→ Set of tasks
- a) Translate this sentence from the book review about human waste into Spanish: "There is nothing more emblematic of our broken relationship with the earth than the way that we deal — or, mainly, fail to deal — with our own poop."
- b) In the book review about human waste, rewrite the stretch from "Great non-fiction writing" through "at the world.", swapping "insight" for "a window".
- c) Write the next part of the book review about human waste, picking up after its last sentence.

→ Text for analysis
★ ★ ★

Great non-fiction writing is like great fiction writing: It produces books that are hard to put down, that give you insight into yourself and others, and that change the way you look at the world.
A young woman named Rose George has produced a great work of reporting and, for my money, has likely produced the best environmental book of 2008: The Big Necessity: The Unmentionable World of Human Waste and Why It Matters.
There is nothing more emblematic of our broken relationship with the earth than the way that we deal — or, mainly, fail to deal — with our own poop.
In the richest countries, we spend enormous sums bringing potable water great distances, only to use it to give turds a bath. We are beginning to recognize that that civilization will end when supplies of phosphorus do, and that the end is in sight. Meanwhile, we urinate nitrogen and phosphorus rich liquid into more of that fresh, drinkable water and send it down the drain without a thought.
And in much of the world, people have no decent sanitation facilities at all. With witty writing helping to leaven the hard, searing chapters on life in Indian slums and villages (and African slums, and Chinese villages, and …), George opens the stall door on what she correctly identifies as a very private, singular act with consequences that are very often all too “public and plural” — namely the transmission of disease, the destruction of watercourses, the corruption of public officials, and other maladies.

★ ★ ★

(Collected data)
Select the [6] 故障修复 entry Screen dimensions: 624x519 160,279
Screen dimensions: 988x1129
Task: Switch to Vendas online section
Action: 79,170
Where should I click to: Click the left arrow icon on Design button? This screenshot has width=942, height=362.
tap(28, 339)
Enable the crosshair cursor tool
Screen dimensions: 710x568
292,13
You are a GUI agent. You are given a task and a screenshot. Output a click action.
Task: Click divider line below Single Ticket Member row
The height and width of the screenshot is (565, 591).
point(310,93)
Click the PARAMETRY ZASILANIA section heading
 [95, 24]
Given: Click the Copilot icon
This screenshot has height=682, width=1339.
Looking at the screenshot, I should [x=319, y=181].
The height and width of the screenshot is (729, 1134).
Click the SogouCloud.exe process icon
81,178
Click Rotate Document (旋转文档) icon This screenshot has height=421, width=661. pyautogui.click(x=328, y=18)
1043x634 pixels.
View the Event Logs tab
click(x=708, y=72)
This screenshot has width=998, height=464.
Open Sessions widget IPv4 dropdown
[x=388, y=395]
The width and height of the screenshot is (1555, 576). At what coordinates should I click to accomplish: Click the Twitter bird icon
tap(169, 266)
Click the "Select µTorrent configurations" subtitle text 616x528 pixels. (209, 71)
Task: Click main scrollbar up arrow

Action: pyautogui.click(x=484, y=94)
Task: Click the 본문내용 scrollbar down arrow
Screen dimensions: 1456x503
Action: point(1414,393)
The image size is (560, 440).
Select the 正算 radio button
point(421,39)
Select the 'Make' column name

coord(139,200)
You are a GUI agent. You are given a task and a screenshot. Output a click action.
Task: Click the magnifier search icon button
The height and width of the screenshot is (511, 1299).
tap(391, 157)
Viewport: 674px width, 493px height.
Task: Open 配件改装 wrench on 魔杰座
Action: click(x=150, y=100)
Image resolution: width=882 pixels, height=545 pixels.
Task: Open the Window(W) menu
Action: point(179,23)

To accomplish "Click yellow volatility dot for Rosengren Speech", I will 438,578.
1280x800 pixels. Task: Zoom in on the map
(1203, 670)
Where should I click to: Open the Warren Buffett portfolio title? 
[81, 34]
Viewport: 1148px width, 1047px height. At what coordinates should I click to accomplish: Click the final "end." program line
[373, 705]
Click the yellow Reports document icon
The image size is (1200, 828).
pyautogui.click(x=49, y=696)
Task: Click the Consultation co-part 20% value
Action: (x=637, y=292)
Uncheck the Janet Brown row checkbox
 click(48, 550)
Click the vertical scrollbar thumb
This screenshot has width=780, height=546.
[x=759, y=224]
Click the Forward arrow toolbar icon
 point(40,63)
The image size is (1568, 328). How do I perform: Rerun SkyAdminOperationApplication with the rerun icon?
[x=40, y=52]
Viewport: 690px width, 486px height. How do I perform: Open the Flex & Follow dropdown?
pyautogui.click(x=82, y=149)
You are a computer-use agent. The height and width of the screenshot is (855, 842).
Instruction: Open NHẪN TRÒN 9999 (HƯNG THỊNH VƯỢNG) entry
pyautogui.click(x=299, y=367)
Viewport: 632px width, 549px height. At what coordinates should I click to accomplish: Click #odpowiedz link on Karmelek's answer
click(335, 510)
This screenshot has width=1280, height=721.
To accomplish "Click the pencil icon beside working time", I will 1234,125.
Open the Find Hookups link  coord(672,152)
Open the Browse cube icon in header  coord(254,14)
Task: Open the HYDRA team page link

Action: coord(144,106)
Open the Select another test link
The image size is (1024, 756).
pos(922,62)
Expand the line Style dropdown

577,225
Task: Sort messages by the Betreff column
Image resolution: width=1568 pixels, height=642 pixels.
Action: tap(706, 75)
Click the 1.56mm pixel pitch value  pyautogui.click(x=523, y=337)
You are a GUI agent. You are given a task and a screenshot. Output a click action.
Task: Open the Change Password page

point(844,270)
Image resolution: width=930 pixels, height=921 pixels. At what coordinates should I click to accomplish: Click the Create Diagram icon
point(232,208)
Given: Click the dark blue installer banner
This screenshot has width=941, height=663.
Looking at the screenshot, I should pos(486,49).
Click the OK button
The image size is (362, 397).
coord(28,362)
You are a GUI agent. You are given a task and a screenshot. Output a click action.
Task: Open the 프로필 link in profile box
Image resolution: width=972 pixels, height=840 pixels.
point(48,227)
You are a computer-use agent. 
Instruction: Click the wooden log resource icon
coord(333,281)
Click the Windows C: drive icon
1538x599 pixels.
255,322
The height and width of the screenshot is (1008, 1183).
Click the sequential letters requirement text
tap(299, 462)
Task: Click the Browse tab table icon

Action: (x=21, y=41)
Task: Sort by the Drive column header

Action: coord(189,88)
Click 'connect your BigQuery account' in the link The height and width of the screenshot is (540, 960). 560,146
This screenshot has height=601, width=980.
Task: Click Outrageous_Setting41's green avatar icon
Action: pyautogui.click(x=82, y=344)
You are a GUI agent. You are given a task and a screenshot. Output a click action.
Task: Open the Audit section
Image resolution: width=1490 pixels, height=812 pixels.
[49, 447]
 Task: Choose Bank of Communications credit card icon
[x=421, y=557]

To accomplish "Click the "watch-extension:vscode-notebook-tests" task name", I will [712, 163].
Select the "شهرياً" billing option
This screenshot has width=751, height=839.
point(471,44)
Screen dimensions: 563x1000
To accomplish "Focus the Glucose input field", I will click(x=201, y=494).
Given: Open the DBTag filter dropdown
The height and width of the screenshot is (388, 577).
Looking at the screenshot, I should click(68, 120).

★ ★ ★

→ Answer section
- a) No hay nada más emblemático de nuestra relación rota con la tierra que la manera en que lidiamos (o, principalmente, no logramos lidiar) con nuestra propia caca.

- b)
Great non-fiction writing is like great fiction writing: It produces books that are hard to put down, that give you a window into yourself and others, and that change the way you look at the world.

- c)
George repeats something I heard many years ago and believe even more having read her book: that sanitary engineers have done more to increase social health, wealth, and well-being than all the doctors, nurses, and pharmacists in the world, earning primary credit for our improved lifespans. As Nortin Hadler, M.D., a medical professor at the University of North Carolina points out in The Last Well Person: How to Stay Well Despite the Health Care System, medicine in developed countries is getting increasingly concerned with changing what kills you, but isn’t having much luck changing the total time you have.
What Hadler doesn’t say is that this is because sanitary engineers — the people who keep the poop out of the water — have done all the heavy lifting in terms of increasing longevity. We are endlessly fascinated with miraculous and wildly expensive interventions on premies and on children with exotic diseases; meanwhile, we’ve all but forgotten what cholera is, thanks to plumbers and proper wastewater treatment. Cholera is the disease that many of us only know from reading about John Snow’s famous action of removing a contaminated pump-handle from a London slum, thereby stopping a cholera outbreak cold and proving that it was a disease spread by contact with fecal-borne bacteria, not through air, as had been thought.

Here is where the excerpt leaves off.